A few critical application tables were continuously logging audit data to the /var/adm/messages file.
To determine the type of auditing enabled, we examined the object-level audit data from the database.
select count(*) from DBA_AUDIT_OBJECT; COUNT(*) ---------- 0 select count(*) from DBA_OBJ_AUDIT_OPTS; COUNT(*) ---------- 0
The data indicates that no audit operations were enabled for any of the critical objects observed in the /var/adm/messages file.
This discovery has left us perplexed, trying to understand the source and mechanism behind the audit data being logged into the OS files.
We decided to approach this with reverse engineering, and the results we obtained were truly intriguing.
We once more reviewed the audit data being logged into the /var/adm/messages.
/var/adm/messages HOSTNAME local0:info Oracle Audit[43191340]: LENGTH: "310" SESSIONID:[9] "918096402" ENTRYID:[2] "62" STATEMENT:[3] "395" USERID:[6] "DEMOUSER" USERHOST:[18] "APPHOST1" ACTION:[1] "3" RETURNCODE:[1] "0" OBJ$CREATOR:[6] "APPUSER" OBJ$NAME:[23] "DEMO_TABLE_NAME" OS$USERID:[6] "demo_os" DBID:[10] "1234567890" PRIV$USED:[3] "351" CURRENT_USER:[6] "DEMOUSER"
The column ‘PRIV$USED’ indicates the specific privilege for which this audit record was logged.
In our case, the value ‘351’ corresponds to a particular privilege.
We identified the meaning of this privilege number by referencing relevant database dictionary views.
select * From system_privilege_map where PRIVILEGE like '%351%' order by 1; PRIVILEGE NAME PROPERTY ---------- ---------------------------------------- ---------- -351 EXEMPT REDACTION POLICY 0
So, what led to this????

§ **The problem**
Reproduce the Oracle auditing text word for word, from "We once more" up to and including "database dictionary views.".

§ **Records supplied**
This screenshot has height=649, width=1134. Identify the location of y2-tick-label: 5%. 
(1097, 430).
* * *
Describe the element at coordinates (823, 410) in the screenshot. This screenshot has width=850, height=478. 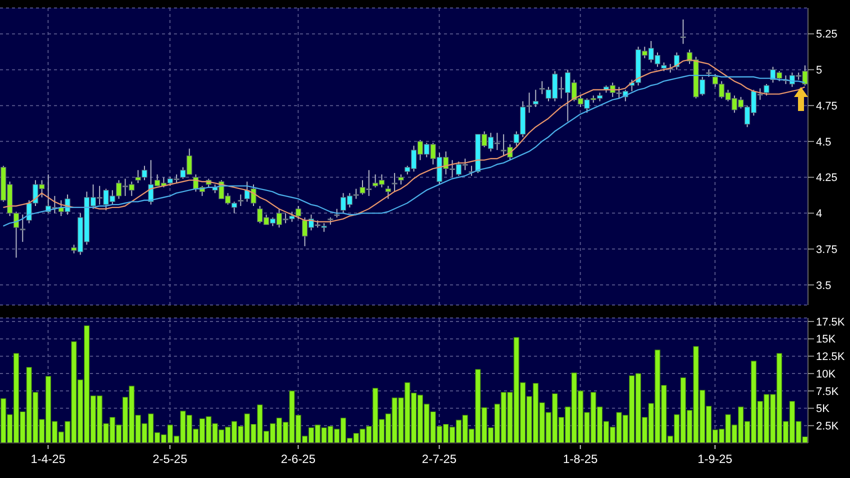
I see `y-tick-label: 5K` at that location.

§ **Your response**
We once more reviewed the audit data being logged into the /var/adm/messages.
/var/adm/messages HOSTNAME local0:info Oracle Audit[43191340]: LENGTH: "310" SESSIONID:[9] "918096402" ENTRYID:[2] "62" STATEMENT:[3] "395" USERID:[6] "DEMOUSER" USERHOST:[18] "APPHOST1" ACTION:[1] "3" RETURNCODE:[1] "0" OBJ$CREATOR:[6] "APPUSER" OBJ$NAME:[23] "DEMO_TABLE_NAME" OS$USERID:[6] "demo_os" DBID:[10] "1234567890" PRIV$USED:[3] "351" CURRENT_USER:[6] "DEMOUSER"
The column ‘PRIV$USED’ indicates the specific privilege for which this audit record was logged.
In our case, the value ‘351’ corresponds to a particular privilege.
We identified the meaning of this privilege number by referencing relevant database dictionary views.